━━━ Фрагмент текста ━━━

Антикосмополитическая кампания дала второе дыхание борцам за чистоту советской лингвистики. Сравнительное изучение языков теперь признается абсолютно вредным. Оно допускается только в исключительных случаях. Обращение к европейским языкам и вовсе вышло из научной моды. Автор грамматики чукотского языка Петр Скорик даже предложил ограничить изучение языков только языками народов СССР, а иностранные языки «должны привлекаться во вторую очередь. Этого требует наш патриотический долг»[129]. Сердюченко между тем продолжал выявлять космополитов, каковых в языкознании было найти нетрудно (достаточно было ссылок на материал западноевропейских языков или «буржуазных ученых»). Поток статей, докладов, брошюр, проработочных сессий, карательных акций в различных институциях по всей стране – от академических до вузовских – приобретает характер цунами[130].

━━━ Извлечённые данные ━━━

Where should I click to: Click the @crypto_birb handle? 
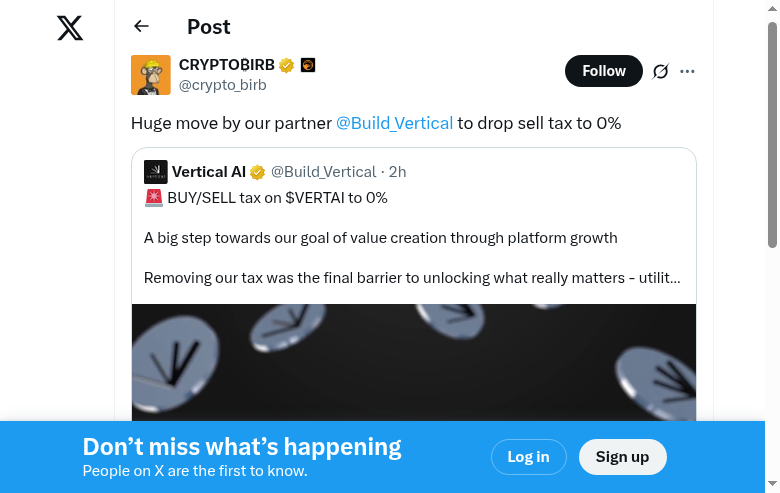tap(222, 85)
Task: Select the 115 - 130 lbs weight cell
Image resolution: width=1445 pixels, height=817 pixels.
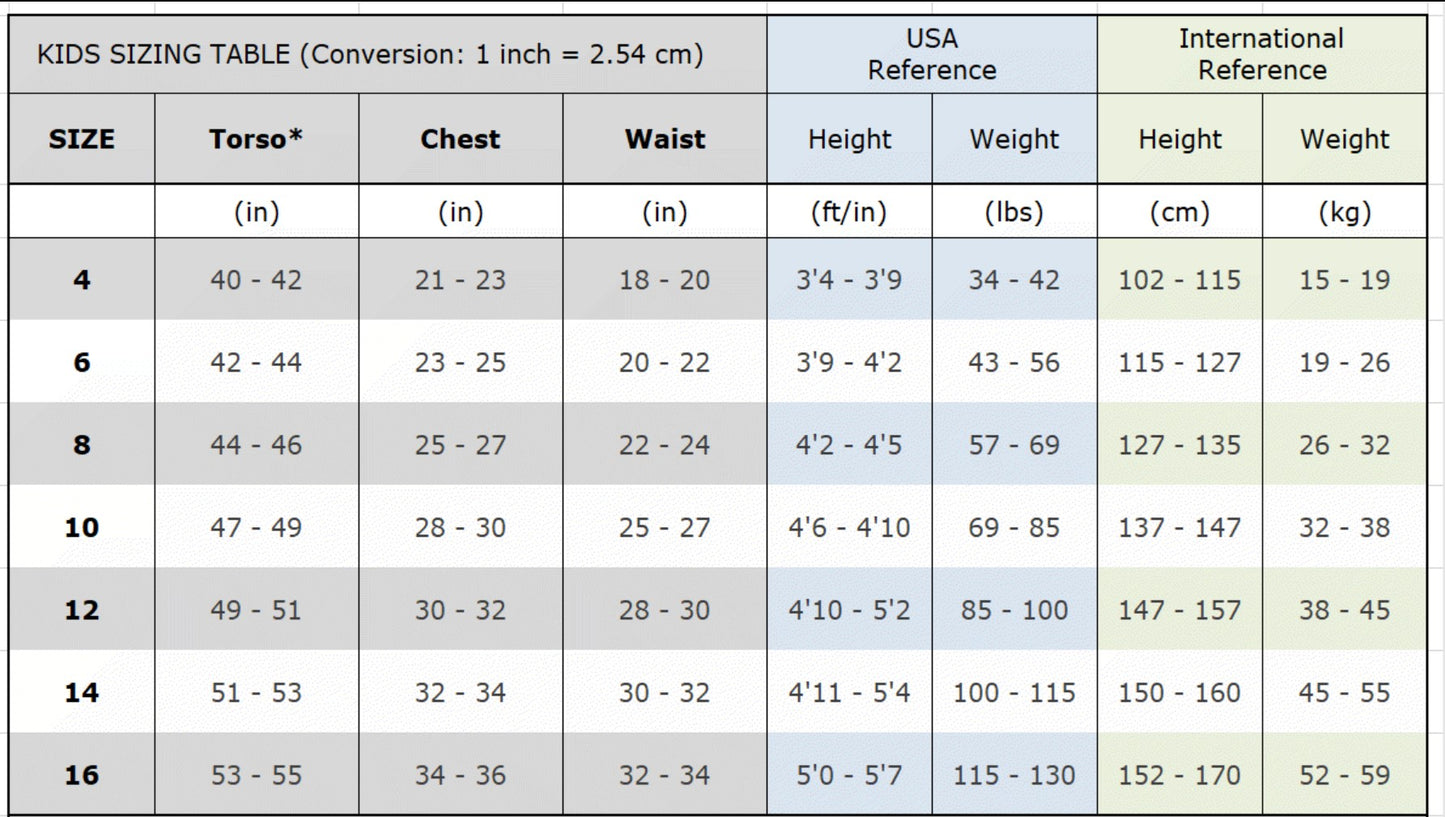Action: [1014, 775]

━━━

- Что требуется -
Продолжите фрагмент о кампании против космополитизма в советском языкознании, начиная сразу после его последнего предложения. Записи получены из другого источника.

- Результат -
К 1950 году, как ни парадоксально (в свете последующих обвинений в отсутствии критики и самокритики в языкознании), в советской лингвистике практически не осталось зон и лиц, свободных от критики, – включая наследника Марра и главного советского языковеда, лауреата двух Сталинских премий и Героя Социалистического Труда Мещанинова, теории которого обвиняли в антимарризме и который не мог не нести персональной ответственности за положение в советской лингвистике, официально признанное неудовлетворительным. Поэтому Мещанинов в ходе перманентных проработок воздерживался от прямых нападок и обвинений, концентрируясь на общих положениях, тогда как Сердюченко и Филин выполняли черновую работу.
Под вопросом оказывается как раз поведение последних. Мнение о том, что они «выполняли указания сверху», прочно утвердившееся в литературе о Марре[131], не вполне соответствуют характеру сталинской академической культуры. И в развернувшейся в 1948 году кампании в музыке, где в подобных же ролях выступали Коваль и Захаров, и в протекавшей параллельно в литературе антикосмополитической кампании, где подобные функции выполняли Софронов и Бубеннов, в самой подлежащей идеологическому очищению среде существует огромная тяга к сведению давних счетов, на разных полюсах замороженных в 1930‐е годы конфликтов. Тут обычно скрещиваются идеологические, научные и карьерные интересы различных лиц и групп. «Указания сверху» действуют только при условии поддержки «снизу».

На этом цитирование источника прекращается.